• [TASK GOAL]: Copy the records that start at the line containing "700x1411 pixels." and end at the line containing "Action: pyautogui.click(x=350, y=645)", both lines included, reproducing them without any change.

• [DATA EXCERPTS]:
----------

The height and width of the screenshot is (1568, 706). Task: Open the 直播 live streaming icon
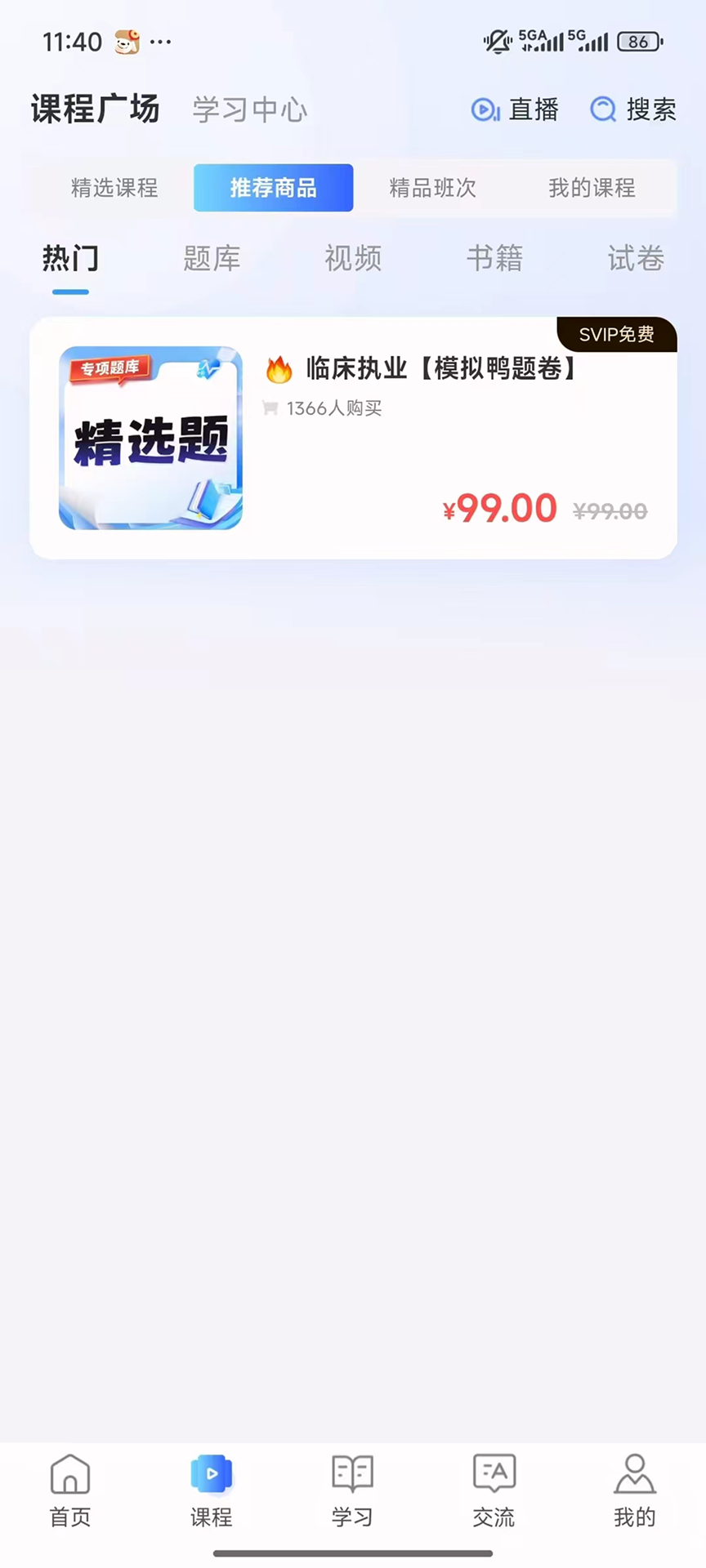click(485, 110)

----------

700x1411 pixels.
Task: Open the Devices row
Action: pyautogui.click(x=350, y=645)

----------

• [WRITTEN RESPONSE]:
700x1411 pixels.
Task: Open the Devices row
Action: pyautogui.click(x=350, y=645)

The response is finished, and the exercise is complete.